- #1
instantresults
- 11
- 1
Homework Statement
A vacuum photodiode detector utilizes the photoelectric effect to detect light. The photoelectric effect causes electrons to be ejected from a metal plate when photons of light are absorbed by the metal. The energy of a photon is given by the equation E = hf, where h = 6.6 x 10-34J·s (Planck’s constant), and f is the frequency of the photon. To free an electron, the energy of a photon must be greater than a quantity called the work function of the metal. The ejected electron will have a kinetic energy equal to the photon’s energy minus the work function.

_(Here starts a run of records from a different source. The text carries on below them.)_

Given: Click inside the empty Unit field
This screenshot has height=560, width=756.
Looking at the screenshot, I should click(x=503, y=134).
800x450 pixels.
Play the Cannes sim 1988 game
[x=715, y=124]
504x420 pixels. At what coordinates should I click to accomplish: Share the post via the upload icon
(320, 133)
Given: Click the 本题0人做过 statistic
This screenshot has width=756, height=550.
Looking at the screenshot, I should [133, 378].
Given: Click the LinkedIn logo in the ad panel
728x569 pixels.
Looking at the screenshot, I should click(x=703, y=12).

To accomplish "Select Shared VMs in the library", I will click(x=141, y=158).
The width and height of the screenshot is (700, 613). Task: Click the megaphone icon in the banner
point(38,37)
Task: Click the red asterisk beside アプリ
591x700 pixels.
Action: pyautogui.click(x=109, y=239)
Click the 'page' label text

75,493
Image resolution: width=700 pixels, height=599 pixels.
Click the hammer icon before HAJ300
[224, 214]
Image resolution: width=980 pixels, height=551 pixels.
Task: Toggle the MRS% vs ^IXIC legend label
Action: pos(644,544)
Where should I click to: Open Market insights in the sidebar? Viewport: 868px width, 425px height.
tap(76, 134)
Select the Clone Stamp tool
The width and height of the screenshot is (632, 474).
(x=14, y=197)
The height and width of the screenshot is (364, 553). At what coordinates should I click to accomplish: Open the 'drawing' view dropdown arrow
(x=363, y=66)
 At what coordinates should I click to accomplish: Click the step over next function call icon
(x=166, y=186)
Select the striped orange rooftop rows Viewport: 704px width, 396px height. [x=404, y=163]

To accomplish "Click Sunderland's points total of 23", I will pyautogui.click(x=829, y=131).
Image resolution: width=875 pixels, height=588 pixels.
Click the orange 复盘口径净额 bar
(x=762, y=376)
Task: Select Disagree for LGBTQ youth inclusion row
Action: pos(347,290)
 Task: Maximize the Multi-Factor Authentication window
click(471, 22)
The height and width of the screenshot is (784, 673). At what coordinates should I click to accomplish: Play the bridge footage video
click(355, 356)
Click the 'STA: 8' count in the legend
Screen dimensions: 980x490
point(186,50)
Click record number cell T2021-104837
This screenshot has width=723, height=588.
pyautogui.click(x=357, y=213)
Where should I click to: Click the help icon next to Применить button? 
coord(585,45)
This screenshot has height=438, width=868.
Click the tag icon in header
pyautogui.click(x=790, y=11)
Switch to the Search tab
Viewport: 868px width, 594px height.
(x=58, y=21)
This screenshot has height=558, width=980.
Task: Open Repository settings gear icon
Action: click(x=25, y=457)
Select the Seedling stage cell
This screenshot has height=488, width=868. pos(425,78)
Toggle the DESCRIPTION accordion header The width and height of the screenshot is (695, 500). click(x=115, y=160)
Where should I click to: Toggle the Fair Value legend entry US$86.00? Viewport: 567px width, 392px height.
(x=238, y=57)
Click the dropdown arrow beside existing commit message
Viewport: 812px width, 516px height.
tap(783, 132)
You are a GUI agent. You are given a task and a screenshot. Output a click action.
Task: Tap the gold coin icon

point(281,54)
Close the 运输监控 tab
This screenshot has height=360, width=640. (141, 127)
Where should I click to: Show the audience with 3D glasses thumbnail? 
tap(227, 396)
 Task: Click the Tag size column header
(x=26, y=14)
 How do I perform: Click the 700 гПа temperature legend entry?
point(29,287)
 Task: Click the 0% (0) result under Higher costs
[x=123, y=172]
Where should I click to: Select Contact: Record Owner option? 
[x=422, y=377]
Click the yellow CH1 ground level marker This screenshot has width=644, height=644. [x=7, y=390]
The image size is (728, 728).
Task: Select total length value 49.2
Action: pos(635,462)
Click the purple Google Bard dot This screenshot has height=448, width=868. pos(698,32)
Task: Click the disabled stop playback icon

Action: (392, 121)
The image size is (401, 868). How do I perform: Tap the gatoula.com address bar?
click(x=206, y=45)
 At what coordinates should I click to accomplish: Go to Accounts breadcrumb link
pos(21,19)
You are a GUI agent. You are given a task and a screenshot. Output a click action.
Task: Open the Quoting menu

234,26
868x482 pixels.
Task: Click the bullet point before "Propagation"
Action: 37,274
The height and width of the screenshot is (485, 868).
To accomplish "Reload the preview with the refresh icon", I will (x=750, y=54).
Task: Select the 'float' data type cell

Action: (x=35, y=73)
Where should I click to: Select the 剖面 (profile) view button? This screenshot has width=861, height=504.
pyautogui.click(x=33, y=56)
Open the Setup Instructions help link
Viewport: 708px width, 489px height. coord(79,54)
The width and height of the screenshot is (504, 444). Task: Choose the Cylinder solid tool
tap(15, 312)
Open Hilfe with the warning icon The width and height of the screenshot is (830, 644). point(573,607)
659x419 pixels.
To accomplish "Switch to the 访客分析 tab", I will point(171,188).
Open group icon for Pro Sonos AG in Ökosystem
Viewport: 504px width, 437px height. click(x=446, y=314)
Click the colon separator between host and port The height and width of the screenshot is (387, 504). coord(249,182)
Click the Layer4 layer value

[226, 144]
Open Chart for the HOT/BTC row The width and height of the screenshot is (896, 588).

A vacuum photodiode is constructed by sealing two electrodes, a cathode and an anode, in a vacuum tube. The electrodes are separated by a distance, L = 0.01 m, and connected to a battery and a resistor, R = 100 Ω, as shown in Figure 1. The cathode is made of a photoelectric metal and is connected to the negative terminal of the battery. The potential difference between the cathode and anode is approximately equal to the battery voltage, V = 50 V. The electric field at all points between the electrodes is equal to the electrode voltage difference divided by L. The potential energy of an electron immediately after it is released from the cathode is equal to qV, where q = -1.6 x 10-19C is the charge of an electron. The work function for the vacuum photodiode is 2 x 10-19J.
Which of the following changes to the circuit will decrease the electric field between the electrodes by the greatest amount?
a) Increasing L by a factor of 2
b) Decreasing L by a factor of 2
c) Increasing R by a factor of 2
d) Decreasing R by a factor of 2
Homework Equations
V=IR
E = V/L
The Attempt at a Solution
FYI, there are 5 questions attached to this question stem, I'm just stuck on this first part.
So if L = 01m and V = 50V then Einitial = V/L = 50V/.01m = 5000N/C
also, I = 50V/100Ω = 0.5A
a) E when increasing L by factor of 2 = 50V/(.01m*2) = 2500 N/C (decreases by 2500 N/C)
b) E when decreasing L by factor of 2 = 50V/(.01m/2) = 10000 N/C (increases by 5000 N/C)
c) E when increasing R by factor of 2 = (0.5A*200Ω) / .01m = 10000 N/C (increases by 5000 N/C)
d) E when decreasing R by factor of 2 = (0.5A*50Ω) / .01m = 2500 N/C (decreases by 2500 N/C)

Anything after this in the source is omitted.